2021年はメジャーでなぜか勝てない韓国勢
海外メジャーの「AIG全英女子オープン」が8月19日から開幕しました。日本勢は歴代優勝者の渋野日向子のほか、畑岡奈紗、原英莉花、青木瀬令奈、古江彩佳、アマチュアの梶谷翼の6人が出場。フィリピン国籍の笹生優花も健在です。
メジャー大会になると常に優勝争いに顔を出すのが韓国勢ですが、今年は少し異変が起きているのです。

実は今季の海外メジャーで、韓国の選手たちがまだ優勝していないのです。海外メジャーは1シーズンに5大会(ANAインスピレーション、エビアン選手権、全英女子オープン、全米女子プロゴルフ選手権、全米オープン)ありますが、すでに4大会が終了。
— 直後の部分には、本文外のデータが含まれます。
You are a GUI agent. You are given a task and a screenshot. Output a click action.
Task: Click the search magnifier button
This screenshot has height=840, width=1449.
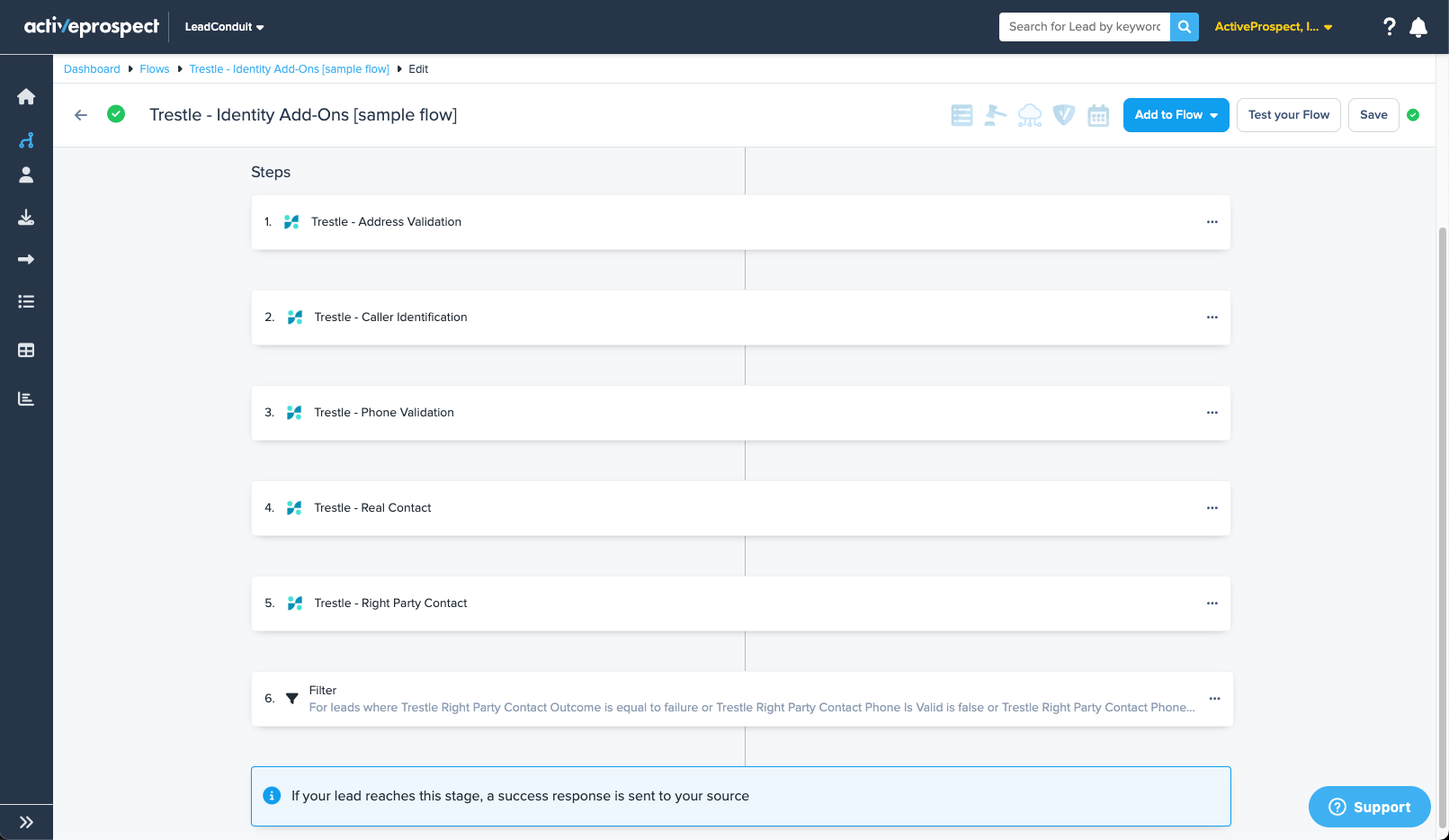tap(1185, 27)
残りが現在開催されている全英女子オープンとなります。
メジャー優勝者を毎年輩出してきた韓国にとって、今年の結果はかなりショッキングな出来事として受け止められています。
韓国「聯合ニュース」は、「世界最強を自負する韓国女子ゴルフが、今年の東京五輪での“ノーメダル”に続いて、メジャーで一度も優勝できない危機に陥っている。仮に今週開催されている全英女子オープンで韓国勢が優勝できなければ、2010年以来、11年ぶりにメジャーチャンピオンがいないシーズンになる」と伝えています。
ちなみに2020年は、「ANAインスピレーション(優勝者:イ・ミリム)」、「KPMG全米女子プロゴルフ選手権(優勝者:キム・セヨン)」、「全米女子オープン(優勝者:キム・アリム)」の3つのメジャー大会を韓国勢が制覇しました。
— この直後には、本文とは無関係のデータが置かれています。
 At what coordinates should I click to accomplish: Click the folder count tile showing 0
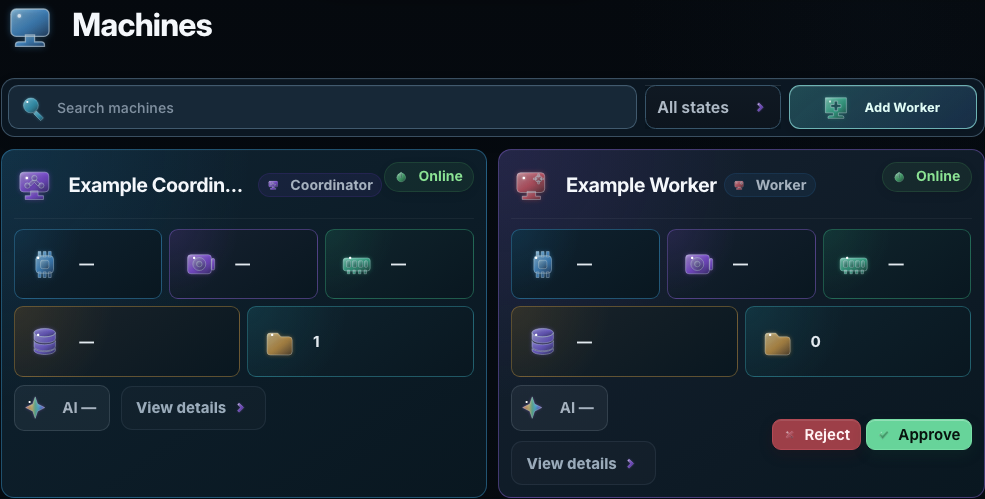pyautogui.click(x=857, y=341)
もちろん、今季もメジャーに勝てていないだけで、3月の「KIAクラシック」でパク・インビ、5月の「HSBC女子世界選手権」でキム・ヒョージュ、7月の「ボランティア・オブ・アメリカ・クラシック」でコ・ジンヨンが優勝しており、決して成績が悪いわけではありません。
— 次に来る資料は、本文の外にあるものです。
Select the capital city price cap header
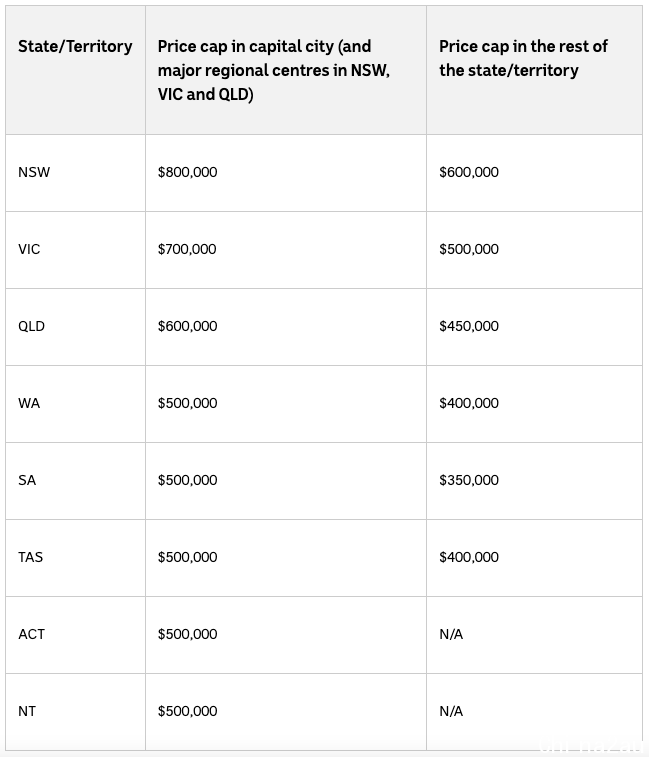Viewport: 649px width, 757px height. point(274,70)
メジャーを制覇するのは、言葉でいうほど簡単なことではありませんが、それでも韓国で大々的に報じられるのは、ゴルフという種目が、韓国にとって単なる“スポーツ”の枠を越えた側面があるからです。

“韓国女子ゴルフ界のレジェンド”と言われるパク・セリが、米ツアー参戦1年目の1998年「全米女子オープン」で20歳9か月での史上最年少優勝(当時)を果たし、同年の「全米女子プロゴルフ選手権」でも優勝しました。当時の韓国は1997年に通貨危機(IMF危機)を経験し、国家破綻寸前まで追い込まれたことで国民は疲弊していました。そこでパク・セリのメジャー2勝の快挙には、多くの国民が勇気づけられたというのは有名な話です。
これを機に米ツアーを目指す韓国女子選手が続々と登場し、世界ランキングでも上位を席巻するようになりました。「聯合ニュース」も、「国全体に希望を与えたという種目という点において、女子ゴルフを“個人スポーツ”として単純に見られない難しい一面がある」と指摘しています。
女子ゴルフが、韓国の国民全体に希望を与えた種目であり、世界をリードしてきたからこそ、メジャー制覇する選手が一人もいない年は想像もしたくない、という気持ちの表れでもあるのかもしれません。

現在、開催中の全英女子オープンでは、第1ラウンドを終えた時点でキム・セヨンが5アンダーの首位タイと好発進。また、パク・インビが2アンダーの11位タイにつけています。韓国勢のプライドを賭け、一矢報いることができるか注目です。